▶ CHALLENGE
Which lines in the rows below contain the string "list"? Copy each one.

(A block of data)
┏━━
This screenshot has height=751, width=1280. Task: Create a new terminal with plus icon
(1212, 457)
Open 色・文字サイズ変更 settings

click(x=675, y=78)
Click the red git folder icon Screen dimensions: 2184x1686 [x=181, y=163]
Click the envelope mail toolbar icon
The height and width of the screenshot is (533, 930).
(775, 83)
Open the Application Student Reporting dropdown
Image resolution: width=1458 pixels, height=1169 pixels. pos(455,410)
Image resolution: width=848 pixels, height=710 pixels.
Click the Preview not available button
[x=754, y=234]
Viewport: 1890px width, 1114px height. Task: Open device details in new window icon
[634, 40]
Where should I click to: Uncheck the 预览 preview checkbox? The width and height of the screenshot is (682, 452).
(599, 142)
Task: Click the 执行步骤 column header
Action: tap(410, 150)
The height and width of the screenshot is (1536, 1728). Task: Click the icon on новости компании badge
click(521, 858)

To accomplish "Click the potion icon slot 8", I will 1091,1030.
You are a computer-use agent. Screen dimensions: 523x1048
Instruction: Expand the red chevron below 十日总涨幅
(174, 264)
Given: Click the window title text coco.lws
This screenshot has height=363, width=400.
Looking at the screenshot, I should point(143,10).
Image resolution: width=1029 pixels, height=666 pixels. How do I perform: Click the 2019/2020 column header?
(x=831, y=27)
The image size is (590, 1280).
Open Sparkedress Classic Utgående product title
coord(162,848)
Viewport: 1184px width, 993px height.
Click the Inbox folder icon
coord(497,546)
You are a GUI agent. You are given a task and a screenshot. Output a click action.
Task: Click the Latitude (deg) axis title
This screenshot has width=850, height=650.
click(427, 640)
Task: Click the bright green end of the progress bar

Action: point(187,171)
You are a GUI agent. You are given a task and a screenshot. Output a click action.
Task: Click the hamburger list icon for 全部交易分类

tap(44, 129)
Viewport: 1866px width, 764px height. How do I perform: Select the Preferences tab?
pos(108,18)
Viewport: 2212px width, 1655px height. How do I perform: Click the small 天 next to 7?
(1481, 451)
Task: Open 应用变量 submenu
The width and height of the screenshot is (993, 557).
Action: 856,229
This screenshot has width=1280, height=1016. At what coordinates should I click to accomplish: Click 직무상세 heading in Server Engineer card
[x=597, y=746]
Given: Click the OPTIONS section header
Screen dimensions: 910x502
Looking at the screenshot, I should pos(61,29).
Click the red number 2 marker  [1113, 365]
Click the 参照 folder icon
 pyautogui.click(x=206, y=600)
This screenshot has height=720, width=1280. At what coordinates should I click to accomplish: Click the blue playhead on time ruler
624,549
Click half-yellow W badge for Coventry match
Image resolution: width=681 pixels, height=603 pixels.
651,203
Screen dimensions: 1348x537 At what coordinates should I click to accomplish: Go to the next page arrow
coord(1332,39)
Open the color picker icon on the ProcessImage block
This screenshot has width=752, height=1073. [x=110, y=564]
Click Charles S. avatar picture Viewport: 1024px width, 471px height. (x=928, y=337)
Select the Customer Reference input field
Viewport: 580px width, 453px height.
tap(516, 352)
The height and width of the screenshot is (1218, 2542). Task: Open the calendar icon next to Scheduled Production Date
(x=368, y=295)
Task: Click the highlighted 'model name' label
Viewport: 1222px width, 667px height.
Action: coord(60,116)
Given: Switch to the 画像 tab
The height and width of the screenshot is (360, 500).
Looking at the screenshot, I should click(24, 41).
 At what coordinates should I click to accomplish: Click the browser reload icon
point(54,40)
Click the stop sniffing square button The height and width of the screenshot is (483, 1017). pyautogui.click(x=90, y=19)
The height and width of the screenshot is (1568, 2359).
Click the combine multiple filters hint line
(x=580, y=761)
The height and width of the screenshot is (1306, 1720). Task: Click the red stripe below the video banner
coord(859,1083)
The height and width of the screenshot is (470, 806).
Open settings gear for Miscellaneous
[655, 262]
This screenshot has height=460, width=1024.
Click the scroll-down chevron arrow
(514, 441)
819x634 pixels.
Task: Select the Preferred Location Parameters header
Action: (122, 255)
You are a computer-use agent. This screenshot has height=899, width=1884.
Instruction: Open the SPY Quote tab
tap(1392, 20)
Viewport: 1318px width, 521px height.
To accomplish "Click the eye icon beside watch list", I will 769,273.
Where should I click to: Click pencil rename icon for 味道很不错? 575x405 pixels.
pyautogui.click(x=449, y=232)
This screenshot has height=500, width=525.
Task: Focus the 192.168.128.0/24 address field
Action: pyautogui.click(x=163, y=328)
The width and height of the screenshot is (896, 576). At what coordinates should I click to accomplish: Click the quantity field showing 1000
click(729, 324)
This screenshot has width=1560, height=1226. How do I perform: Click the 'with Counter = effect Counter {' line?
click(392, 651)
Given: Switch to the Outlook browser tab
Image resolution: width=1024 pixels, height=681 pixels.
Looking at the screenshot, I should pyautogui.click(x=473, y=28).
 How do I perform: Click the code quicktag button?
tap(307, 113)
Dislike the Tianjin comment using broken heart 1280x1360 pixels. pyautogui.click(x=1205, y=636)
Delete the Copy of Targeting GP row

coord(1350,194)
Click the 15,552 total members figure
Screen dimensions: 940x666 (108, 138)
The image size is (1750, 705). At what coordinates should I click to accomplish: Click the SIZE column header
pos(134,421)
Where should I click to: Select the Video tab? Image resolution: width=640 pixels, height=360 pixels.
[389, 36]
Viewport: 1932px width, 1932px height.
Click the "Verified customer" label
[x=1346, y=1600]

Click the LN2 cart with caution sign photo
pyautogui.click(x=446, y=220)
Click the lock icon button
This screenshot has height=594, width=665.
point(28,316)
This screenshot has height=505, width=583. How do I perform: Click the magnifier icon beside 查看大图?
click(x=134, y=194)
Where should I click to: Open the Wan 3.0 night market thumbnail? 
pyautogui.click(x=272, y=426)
┗━━
▶ THE RESPONSE
Task: Click the hamburger list icon for 全部交易分类
To accomplish "Click the eye icon beside watch list", I will 769,273.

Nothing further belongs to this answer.